Other technologies in the visual interface category include the Scopeware product from Mirror Worlds Technologies and the Star Tree product from Inxight. Scopeware is a knowledge management solution that locates and presents business information in more accessible formats for end users. One of the Scopeware products is Scopeware Mobile. The solution provides mobile users with a "rolling window around now" a stream of their most relevant information that is updated on a real-time basis. The core platform offered by Scopeware is their Information Management Infrastructure, or IMI. This platform aims to increase the value of information by making it more searchable and accessible. Inxight's products aid in unstructured data management by providing software for analyzing, organizing, categorizing, and navigating information. Their Star Tree product helps companies navigate and visualize large hierarchies of information. Figure 9-2 shows a sample Web site published as a Star Tree.

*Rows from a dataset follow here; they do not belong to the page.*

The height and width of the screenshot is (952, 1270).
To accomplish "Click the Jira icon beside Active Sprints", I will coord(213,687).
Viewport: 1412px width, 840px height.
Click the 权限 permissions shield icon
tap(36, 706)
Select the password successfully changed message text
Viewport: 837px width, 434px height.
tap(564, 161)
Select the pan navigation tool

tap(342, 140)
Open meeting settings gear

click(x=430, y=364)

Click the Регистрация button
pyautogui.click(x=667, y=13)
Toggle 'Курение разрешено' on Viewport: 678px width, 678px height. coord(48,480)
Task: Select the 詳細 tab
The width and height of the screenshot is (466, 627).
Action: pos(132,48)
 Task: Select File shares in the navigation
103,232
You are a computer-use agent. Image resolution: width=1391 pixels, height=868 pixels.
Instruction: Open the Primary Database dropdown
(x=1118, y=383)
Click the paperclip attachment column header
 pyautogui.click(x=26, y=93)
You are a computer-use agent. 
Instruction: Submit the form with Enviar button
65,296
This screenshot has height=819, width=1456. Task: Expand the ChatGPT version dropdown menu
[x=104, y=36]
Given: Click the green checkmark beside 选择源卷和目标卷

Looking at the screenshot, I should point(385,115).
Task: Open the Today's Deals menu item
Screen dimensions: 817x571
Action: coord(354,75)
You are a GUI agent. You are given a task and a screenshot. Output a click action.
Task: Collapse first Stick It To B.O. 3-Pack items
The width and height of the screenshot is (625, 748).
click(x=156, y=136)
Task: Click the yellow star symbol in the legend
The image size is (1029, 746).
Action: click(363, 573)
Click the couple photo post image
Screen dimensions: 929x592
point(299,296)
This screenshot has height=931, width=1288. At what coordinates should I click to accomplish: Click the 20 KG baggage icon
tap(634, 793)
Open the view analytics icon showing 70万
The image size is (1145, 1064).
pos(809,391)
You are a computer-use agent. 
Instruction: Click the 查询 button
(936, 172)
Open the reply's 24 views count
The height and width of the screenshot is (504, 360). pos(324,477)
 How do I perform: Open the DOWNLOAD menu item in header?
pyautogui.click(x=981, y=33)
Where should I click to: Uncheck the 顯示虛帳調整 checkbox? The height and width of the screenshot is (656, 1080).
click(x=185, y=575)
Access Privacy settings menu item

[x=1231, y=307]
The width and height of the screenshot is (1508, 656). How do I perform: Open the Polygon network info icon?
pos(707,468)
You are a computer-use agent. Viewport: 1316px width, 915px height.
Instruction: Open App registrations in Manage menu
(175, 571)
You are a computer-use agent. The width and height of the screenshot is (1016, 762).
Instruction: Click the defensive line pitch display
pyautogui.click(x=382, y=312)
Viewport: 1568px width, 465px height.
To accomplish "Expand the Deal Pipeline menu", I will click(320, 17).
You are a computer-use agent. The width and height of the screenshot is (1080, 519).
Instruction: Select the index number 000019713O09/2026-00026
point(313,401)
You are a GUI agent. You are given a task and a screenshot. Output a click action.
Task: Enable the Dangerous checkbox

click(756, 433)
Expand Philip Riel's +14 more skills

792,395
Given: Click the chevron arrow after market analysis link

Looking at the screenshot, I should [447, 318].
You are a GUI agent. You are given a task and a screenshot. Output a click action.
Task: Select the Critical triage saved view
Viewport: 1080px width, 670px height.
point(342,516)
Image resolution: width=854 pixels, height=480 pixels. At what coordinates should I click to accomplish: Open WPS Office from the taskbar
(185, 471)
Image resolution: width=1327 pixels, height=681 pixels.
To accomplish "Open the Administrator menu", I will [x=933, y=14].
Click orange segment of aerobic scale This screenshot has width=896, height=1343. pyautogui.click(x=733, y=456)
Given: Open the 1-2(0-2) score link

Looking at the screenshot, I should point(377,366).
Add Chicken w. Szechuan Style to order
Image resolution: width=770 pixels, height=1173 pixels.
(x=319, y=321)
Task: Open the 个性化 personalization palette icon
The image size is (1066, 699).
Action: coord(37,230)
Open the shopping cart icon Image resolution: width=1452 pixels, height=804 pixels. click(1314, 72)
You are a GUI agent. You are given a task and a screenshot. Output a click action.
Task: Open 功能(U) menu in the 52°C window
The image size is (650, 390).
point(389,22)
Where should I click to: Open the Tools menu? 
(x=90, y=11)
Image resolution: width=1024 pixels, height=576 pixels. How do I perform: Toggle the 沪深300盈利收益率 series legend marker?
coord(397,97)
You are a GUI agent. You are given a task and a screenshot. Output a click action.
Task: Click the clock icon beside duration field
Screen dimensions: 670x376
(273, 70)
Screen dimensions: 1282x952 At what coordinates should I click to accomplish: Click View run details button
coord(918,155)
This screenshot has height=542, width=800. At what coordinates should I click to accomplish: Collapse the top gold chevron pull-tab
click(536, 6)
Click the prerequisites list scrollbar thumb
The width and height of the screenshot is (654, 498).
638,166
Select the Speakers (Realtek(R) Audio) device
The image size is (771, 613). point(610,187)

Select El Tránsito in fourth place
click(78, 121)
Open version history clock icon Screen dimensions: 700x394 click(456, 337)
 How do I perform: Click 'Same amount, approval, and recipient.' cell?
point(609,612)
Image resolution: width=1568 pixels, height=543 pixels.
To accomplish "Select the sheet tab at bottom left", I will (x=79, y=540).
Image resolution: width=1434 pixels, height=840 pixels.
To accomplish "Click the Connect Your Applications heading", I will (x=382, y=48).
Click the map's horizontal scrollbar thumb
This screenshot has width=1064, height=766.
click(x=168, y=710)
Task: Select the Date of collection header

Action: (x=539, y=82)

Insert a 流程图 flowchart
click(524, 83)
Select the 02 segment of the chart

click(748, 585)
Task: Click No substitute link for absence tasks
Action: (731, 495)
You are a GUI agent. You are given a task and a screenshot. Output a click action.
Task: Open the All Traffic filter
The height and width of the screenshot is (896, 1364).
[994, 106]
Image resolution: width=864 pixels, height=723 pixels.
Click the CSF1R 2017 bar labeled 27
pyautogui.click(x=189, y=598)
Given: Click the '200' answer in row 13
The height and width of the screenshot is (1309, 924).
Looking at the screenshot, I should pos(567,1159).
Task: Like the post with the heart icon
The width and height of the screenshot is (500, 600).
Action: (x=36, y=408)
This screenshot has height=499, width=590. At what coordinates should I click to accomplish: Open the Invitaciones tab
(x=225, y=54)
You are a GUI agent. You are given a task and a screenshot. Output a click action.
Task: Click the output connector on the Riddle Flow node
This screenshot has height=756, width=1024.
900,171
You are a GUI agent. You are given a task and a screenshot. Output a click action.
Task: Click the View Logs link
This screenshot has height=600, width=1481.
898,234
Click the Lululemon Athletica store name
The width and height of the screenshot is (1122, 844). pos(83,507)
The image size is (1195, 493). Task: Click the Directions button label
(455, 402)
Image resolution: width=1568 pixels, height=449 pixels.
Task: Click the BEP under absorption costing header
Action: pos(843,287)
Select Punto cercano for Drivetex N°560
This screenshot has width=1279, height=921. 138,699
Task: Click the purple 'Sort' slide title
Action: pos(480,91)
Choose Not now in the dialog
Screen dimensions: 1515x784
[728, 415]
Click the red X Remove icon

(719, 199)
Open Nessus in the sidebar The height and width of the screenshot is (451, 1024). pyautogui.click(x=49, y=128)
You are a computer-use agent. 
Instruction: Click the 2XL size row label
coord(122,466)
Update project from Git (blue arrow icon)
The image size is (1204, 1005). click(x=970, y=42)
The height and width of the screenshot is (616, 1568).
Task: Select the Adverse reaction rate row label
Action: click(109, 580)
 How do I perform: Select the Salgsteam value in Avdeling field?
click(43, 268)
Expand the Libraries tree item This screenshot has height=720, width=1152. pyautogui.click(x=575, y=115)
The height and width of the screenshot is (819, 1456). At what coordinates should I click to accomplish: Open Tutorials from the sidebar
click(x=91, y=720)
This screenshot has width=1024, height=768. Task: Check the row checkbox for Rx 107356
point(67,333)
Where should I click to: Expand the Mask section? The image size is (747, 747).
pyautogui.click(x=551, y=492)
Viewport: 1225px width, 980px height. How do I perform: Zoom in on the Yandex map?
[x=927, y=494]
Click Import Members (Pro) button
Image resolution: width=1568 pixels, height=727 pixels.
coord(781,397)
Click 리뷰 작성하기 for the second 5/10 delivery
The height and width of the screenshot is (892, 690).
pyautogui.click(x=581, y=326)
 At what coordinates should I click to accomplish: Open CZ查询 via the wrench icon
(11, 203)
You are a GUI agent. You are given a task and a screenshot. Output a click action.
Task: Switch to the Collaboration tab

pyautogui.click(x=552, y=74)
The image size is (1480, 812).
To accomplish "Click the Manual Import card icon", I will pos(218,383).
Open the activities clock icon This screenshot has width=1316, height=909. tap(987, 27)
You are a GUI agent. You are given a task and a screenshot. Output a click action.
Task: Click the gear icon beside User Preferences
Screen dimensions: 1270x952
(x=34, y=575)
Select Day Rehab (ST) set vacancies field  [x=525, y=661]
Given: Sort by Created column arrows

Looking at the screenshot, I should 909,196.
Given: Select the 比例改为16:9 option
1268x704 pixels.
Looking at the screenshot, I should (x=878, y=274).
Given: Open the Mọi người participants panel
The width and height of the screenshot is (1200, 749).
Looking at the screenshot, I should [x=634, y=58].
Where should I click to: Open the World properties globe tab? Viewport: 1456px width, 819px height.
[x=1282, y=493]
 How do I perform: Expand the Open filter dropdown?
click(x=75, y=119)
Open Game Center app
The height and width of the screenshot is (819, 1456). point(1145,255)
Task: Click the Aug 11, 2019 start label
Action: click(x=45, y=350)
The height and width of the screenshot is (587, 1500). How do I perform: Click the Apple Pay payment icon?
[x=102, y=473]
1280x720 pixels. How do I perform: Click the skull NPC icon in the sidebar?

Studies at Xerox PARC have shown the Star Tree technology to be 62 percent more effective than Windows tree controls when navigating collections of Web pages.

Figure 9-2. The "Star Tree" Viewer Technology from Inxight. Source: Inxight.

graphics/09fig02.gif

While visual interfaces are often overlooked due to the dominance of operating system platforms such as Microsoft Windows and the Macintosh, it is important for businesses to stay tuned to some of these emerging developments and alternative solutions. While they may not replace well-established modes of visual interaction with Web pages and with the traditional desktop, they can very well be applied in order to enhance the experience. In certain specialty applications, they can also be the most optimal solution for navigating and visualizing large amounts of data helping to turn the data into meaningful information that can enable business understanding and business decisions.

This snapshot of some of the future trends in computing has aimed to illustrate where some of the developments are actually occurring. There are obviously many other areas that are equally or even more important. The general theme is that the trends cover the network layer, the hardware layer, and the software layer. Gradually, the computing options available to business users are becoming more flexible, more open, more intelligent, and more usable. The way in which we interact with computers and the way in which our customers and business partners interact with computers are changing. We are finally gaining the ability to deliver the right information to the right person at the right time. This is a capability that will be a key competitive advantage for businesses in the future.